Replicating in Google Cloud SQL using Tungsten

Ivan Groenewold

December 12, 2017

While investigating alternatives to migrate to Google Cloud SQL, I encountered a lack of support for external masters. However, it's possible to overcome this limitation by replicating into Google Cloud SQL using Tungsten replicator. Cloud SQL is Google's database-as-a-service solution, similar to RDS for Amazon Web Services. You can get a fully managed database in only a few clicks (or API calls). At the time of writing this, the only supported databases are MySQL and Postgres.

Cloud SQL alternatives

Google offers two different options for MySQL deployments. 1st generation instances:

Only MySQL versions 5.5 and 5.6 can provisioned
Max memory is limited to 16 Gb
Max of 250 Gb storage (up to 500 Gb with Silver or higher support package)
MyISAM and InnoDB
Asynchronous replication for read replicas

2nd generation instances:

Only MySQL versions 5.6 and 5.7 can be deployed
Maximum memory is limited to 205 Gb
Maximum of 10 Tb storage
InnoDB storage engine only
Semi-sync replication only
GTID replication only
No support for external master

There are some limitations that are common to both flavors:

no SUPER privilege
no triggers
no performance schema
no replication between 1st and 2nd generation instances is possible

From the above, it is quite obvious most production deployments would want to use 2nd gen instances. The problem is there is no migration path that doesn't involve stopping application activity to be able to take a dump of the data, due to the fact that external masters are not supported on 2nd gen instances. So how do we migrate our database to Google Cloud SQL while keeping downtime as low as possible?

The solution

The answer is to use Tungsten Replicator, so that replication is completely external to the database. Note that since we only need the replicator, the FOSS version available on Github is enough for our purposes. There is no need to buy Tungsten commercial version, which includes the cluster functionality and official support. We will need to install two different Tungsten processes: One will attach to the source database to read transactions from the binary logs, while the second will apply those transactions to the Cloud SQL instance. This is what it looks like:

Preparing the environment

The first thing you will need is a place to install the replicator. I suggest to provision a dedicated instance (instance-1 in the diagram) in the same zone as your Cloud SQL instance. At minimum you would want an n1-standard-1 size, as Tungsten does consume its fair share of memory.
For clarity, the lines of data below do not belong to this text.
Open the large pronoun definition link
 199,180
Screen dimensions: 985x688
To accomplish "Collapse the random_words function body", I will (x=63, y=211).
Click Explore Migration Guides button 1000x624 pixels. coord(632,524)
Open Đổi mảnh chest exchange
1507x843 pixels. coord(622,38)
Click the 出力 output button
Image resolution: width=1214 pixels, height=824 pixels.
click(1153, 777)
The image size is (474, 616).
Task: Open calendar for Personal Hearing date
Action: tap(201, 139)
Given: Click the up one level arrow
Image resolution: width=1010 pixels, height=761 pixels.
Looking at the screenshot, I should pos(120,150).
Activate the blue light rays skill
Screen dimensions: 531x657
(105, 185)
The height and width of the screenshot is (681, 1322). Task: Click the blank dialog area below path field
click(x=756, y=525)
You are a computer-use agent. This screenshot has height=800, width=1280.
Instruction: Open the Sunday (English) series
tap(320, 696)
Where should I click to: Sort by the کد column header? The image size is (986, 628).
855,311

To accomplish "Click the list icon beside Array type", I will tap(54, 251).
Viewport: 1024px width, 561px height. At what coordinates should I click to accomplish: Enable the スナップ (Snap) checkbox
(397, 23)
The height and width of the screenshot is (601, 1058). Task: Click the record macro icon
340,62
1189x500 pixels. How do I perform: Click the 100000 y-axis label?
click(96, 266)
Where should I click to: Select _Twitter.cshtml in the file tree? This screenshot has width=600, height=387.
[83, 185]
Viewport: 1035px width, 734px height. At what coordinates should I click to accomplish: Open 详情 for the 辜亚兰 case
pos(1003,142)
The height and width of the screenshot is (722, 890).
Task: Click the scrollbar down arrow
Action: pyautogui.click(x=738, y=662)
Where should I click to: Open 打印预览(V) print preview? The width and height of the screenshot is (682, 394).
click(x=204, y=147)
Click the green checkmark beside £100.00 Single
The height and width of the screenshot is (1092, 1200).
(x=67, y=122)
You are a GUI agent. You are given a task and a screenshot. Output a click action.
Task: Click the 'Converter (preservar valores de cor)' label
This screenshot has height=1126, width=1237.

Tungsten needs some packages (do check out the complete requirements list here) so let's go ahead and install them: apt-get install ruby default-jre Now we need a database user for Tungsten on the source and target databases: GRANT ALL ON *.* TO tungsten@'%' IDENTIFIED BY 'secret'; It is usually a good idea to have a dedicated OS user as well: useradd -m -d /opt/continuent tungsten Get the replicator package from GitHub and extract the contents as tungsten OS user:

 wget https://github.com/continuent/tungsten-replicator/releases/download/5.2.1/tungsten-replicator-5.2.1.tar.gz tar zxf tungsten-replicator-5.2.1.tar.gz

Tungsten installation

Prepare the Tungsten config files on instance-1 as follows. instance-1 is the server where Tungsten will run from, and instance-2 is the server that has the source database. Process that will read from MySQL vi /etc/tungsten/tungsten-mysqlreader.ini

[defaults]
 replication-user=tungsten
 replication-password=secret
 skip-validation-check=MySQLUnsupportedDataTypesCheck
 skip-validation-check=MySQLPermissionsCheck
 skip-validation-check=MySQLMyISAMCheck
 
 [mysqlreader]
 install-directory=/opt/continuent/mysqlreader
 master=instance-1
 members=instance-1
 datasource-host=instance-2
 datasource-user=tungsten
 datasource-password=secret

Process that will write to Cloud SQL vi /etc/tungsten/tungsten-writetocloudsql.ini

[defaults]
 replication-user=tungsten
 replication-password=secret
 
 [writetocloudsql]
 datasource-type=mysql
 install-directory=/opt/continuent/writetocloudsql
 master=instance-1
 members=instance-1
 topology=master-slave
 datasource-host=cloudsql_ip_address
 datasource-user=tungsten
 datasource-password=secret
 privileged-slave=false
 skip-validation-check=InstallerMasterSlaveCheck
 skip-validation-check=MySQLPermissionsCheck
 skip-validation-check=MySQLBinaryLogsEnabledCheck
 rmi-port=10002
 master-thl-port=2112
 master-thl-host=instance-1
 thl-port=2113

Note the use of privileged-slave=false and the various validation checks that need to be skipped for the applier process. That allows us to get past the SUPER requirement and the other Cloud SQL limitations. Since we are running both extractor and applier processes on the same instance, we need to manually specify the ports on the second process so that there are no conflicts. Now we are ready to install the replicators, by running the following as tungsten OS user: cd tungsten-replicator-5.2.1/tools tpm install

Replicating into Google Cloud SQL using Tungsten

At this point you would start the reader process using trepctl online command to start capturing events from the source instance, and use something like mysqldump to dump & load your dataset into a Google Cloud SQL instance. Make sure you have the binlog coordinates of that dump available. Once the Cloud SQL instance is properly seeded, we would start the applier process from the appropriate position e.g.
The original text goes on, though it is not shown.